**Passage shown:**
===============
Port data plane status

https://bugs.launchpad.net/neutron/+bug/1598081

Neutron may not be well equipped to detect data plane failures affecting the underlying networking infrastructure. This spec addresses that issue by means of allowing external tools to report to Neutron about faults in the underlying data plane that are affecting the ports. A new REST API field is proposed to that end.

Problem Description

An initial description of the problem was introduced in bug #159801 [1]. This spec focuses on capturing one (main) part of the problem there described, i.e. extending Neutron’s REST API to cover the scenario of allowing external tools to report network failures to Neutron. Out of scope of this spec are works to enable port status changes to be received and managed by mechanism drivers.

This spec provides the plumbing to address bug #1575146 [2] in subsequent work. Specifically, and argued by the Neutron driver team in [3]:

  • Neutron should not shut down the port completely upon detection of underlay network failure; connectivity between instances on the same node may still be reachable. External tools may or may not want to trigger a status change on the port based on their own logic and orchestration.
  • Port down is not detected when an uplink of a switch is down.
  • The physical network bridge may have multiple physical interfaces plugged; shutting down the logical port may not be needed when network redundancy is in place.

Use case

The network elements of a cloud infrastucture is managed by two SDN controllers: SDN controller A manages the virtual switches hosted on OpenStack nodes, and SDN controller B manages Top of Rack (ToR) switches.

                   +---------------+
                   | Orchestrator/ |
       +-----------+  Fault Mmgmt  +---------+
       |           +---------------+         |
       |                                     |
       |                                     |
+------+-------+                       +-----+----+
|     SDN      |                       |  Neutron |
| Controller B |                       +-----+----+
+------+-------+                             |
       |                                     |
       |                                     |
       |                              +------+-------+
 +-----+------+                       |     SDN      |
 | ToR Switch |                       | Controller A |
 +------------+                       +------+-------+
                                             |
                                             |
                                             |
                                        +----+----+
                                        | vSwitch |
                                        +---------+

SDN Controller B has network monitoring capabilities that enables northbound users to be notified of topology changes, e.g. due to hardware failures or cable pulled. In this use case, user is an orchestrator with fault management capabilities that collects fault events from multiple data sources and updates the status of affected cloud resources. The orchestrator can be a system composed by various OpenStack projects such as Vitrage/Monasca for Root Cause Analysis (RCA), Congress for cloud resource status updates and remediation actions, and Aodh for event alarming.

One possible workflow is:

  1. SDN Controller B detects ToR switch port down and reports to orchestrator;
  2. Orchestrator finds affected cloud resources (e.g. (sub)set of Neutron ports attached to Nova instances) caused by the underlay data plane outage;
  3. Orchestrator updates the data plane port status of those Neutron ports;
  4. Neutron sends notification to the message bus;
  5. Aodh and Congress consume Neutron notifications:
  1. Aodh sends an event alarm to affected Neutron port users;
  2. Congress triggers remediation actions (e.g. Congress policy actions) for switch-over to a standby instance.
===============
Text and item location entries:
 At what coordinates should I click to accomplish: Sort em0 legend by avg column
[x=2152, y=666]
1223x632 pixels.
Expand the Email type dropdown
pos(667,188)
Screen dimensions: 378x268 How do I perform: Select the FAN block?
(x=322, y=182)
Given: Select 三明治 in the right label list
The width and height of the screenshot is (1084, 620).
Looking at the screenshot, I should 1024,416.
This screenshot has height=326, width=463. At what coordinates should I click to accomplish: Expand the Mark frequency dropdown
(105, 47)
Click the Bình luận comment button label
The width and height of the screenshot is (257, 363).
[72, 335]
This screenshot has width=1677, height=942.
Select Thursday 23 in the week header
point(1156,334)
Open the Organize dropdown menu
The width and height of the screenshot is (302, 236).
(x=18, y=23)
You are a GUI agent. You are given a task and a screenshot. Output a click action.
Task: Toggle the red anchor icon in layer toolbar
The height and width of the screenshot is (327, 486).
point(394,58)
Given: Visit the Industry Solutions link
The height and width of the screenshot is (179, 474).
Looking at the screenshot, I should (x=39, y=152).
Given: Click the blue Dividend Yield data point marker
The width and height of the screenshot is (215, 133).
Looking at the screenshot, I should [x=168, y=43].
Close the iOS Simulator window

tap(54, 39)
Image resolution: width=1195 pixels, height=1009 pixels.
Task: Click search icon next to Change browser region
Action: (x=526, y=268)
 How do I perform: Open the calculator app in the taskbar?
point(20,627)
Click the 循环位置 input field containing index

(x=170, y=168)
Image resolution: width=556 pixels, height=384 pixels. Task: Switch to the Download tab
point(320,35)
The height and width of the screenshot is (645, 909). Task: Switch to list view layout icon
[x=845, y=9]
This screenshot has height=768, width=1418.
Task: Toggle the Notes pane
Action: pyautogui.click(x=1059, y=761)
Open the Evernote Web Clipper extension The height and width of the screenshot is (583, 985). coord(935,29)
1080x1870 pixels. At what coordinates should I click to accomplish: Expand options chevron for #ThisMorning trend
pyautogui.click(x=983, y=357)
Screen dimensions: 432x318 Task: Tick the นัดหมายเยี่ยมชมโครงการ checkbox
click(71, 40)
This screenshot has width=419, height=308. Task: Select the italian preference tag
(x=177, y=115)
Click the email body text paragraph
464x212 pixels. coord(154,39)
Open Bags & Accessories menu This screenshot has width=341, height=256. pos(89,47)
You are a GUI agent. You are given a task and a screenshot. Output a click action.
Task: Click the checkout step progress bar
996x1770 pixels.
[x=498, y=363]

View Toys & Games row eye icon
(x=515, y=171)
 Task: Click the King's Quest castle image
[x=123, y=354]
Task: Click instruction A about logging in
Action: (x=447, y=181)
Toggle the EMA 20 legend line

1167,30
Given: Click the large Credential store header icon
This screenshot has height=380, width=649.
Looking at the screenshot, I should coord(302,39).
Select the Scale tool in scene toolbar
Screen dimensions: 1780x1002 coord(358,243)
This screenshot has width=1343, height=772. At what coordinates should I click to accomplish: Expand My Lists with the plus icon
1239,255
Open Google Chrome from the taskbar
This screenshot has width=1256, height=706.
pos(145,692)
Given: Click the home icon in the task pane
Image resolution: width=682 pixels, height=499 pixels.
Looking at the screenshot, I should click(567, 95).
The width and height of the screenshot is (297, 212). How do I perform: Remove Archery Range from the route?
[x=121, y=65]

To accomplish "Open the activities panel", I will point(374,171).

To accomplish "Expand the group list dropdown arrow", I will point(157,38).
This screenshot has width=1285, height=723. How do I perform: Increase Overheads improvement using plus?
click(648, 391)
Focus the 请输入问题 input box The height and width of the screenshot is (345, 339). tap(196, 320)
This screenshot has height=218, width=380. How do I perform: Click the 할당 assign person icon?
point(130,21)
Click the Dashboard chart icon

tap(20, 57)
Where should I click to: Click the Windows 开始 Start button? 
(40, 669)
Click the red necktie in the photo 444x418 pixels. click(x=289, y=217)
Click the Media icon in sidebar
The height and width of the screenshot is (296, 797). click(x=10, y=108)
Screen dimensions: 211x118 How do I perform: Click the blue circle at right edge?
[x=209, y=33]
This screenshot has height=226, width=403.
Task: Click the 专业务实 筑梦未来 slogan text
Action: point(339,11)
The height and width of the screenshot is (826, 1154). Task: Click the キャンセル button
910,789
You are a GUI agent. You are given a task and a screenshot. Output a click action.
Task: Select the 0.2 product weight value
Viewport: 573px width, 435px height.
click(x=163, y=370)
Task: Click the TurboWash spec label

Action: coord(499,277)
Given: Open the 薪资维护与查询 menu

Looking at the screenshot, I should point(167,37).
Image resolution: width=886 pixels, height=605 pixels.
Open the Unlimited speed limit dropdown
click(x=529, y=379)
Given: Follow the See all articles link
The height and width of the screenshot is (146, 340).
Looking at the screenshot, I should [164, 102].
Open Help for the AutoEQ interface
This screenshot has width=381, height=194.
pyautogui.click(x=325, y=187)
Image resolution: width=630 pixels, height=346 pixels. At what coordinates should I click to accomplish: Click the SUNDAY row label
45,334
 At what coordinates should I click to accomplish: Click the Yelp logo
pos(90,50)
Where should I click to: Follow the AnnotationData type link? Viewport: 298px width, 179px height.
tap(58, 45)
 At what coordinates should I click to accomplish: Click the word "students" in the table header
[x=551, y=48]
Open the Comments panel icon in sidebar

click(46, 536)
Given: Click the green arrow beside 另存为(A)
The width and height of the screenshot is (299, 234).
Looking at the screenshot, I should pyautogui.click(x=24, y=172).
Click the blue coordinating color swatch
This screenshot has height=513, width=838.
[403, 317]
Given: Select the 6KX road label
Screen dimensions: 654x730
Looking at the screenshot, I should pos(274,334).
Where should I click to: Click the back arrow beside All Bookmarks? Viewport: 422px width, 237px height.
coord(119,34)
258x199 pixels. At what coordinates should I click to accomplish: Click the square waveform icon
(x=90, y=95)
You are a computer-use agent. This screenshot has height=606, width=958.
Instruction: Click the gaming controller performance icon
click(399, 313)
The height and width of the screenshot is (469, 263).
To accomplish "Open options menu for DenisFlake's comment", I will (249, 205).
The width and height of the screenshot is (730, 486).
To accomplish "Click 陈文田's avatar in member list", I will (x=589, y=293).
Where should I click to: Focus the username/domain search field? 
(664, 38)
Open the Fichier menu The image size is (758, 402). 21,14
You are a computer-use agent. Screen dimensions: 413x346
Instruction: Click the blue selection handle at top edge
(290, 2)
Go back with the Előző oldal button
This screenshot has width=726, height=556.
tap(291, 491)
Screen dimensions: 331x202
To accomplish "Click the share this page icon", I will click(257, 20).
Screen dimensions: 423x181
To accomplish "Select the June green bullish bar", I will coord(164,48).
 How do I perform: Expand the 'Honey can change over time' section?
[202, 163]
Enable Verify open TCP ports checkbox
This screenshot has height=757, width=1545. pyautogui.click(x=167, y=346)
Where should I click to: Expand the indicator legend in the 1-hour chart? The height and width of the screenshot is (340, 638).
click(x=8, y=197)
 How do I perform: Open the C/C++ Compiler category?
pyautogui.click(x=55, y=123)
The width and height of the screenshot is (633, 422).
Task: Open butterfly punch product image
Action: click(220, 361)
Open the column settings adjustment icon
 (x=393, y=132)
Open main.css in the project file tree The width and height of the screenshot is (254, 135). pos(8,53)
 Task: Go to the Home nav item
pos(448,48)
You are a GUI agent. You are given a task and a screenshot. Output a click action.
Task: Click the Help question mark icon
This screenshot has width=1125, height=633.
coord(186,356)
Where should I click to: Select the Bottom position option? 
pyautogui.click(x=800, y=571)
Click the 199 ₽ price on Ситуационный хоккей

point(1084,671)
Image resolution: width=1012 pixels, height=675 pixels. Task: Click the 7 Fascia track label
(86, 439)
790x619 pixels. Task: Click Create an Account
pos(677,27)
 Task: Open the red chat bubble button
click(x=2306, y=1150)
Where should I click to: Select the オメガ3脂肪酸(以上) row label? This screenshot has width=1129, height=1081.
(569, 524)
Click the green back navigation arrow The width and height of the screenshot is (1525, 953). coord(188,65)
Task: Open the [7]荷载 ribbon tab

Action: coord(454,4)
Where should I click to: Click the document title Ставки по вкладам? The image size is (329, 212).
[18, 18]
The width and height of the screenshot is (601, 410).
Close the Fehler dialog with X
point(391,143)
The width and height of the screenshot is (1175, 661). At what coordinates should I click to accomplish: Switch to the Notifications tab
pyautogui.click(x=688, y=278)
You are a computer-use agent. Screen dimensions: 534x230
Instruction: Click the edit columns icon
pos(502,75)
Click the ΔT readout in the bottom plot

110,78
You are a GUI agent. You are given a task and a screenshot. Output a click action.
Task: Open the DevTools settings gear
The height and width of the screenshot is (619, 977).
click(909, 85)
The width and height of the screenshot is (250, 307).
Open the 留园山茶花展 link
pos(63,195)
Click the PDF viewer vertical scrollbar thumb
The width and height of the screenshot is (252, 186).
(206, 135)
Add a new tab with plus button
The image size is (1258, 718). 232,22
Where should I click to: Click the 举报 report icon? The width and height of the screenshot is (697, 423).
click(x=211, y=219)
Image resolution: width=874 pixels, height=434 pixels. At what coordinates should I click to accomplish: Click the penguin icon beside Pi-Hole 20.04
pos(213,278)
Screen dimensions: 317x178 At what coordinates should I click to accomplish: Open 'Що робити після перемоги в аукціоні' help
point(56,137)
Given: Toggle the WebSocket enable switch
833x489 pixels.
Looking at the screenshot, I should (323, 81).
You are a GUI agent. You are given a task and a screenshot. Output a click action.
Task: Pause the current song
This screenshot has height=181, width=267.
===============
Reproduce the stretch of the port data plane status spec from "An initial description" through "logic and orchestration.", word for word.

An initial description of the problem was introduced in bug #159801 [1]. This spec focuses on capturing one (main) part of the problem there described, i.e. extending Neutron’s REST API to cover the scenario of allowing external tools to report network failures to Neutron. Out of scope of this spec are works to enable port status changes to be received and managed by mechanism drivers.

This spec provides the plumbing to address bug #1575146 [2] in subsequent work. Specifically, and argued by the Neutron driver team in [3]:

  • Neutron should not shut down the port completely upon detection of underlay network failure; connectivity between instances on the same node may still be reachable. External tools may or may not want to trigger a status change on the port based on their own logic and orchestration.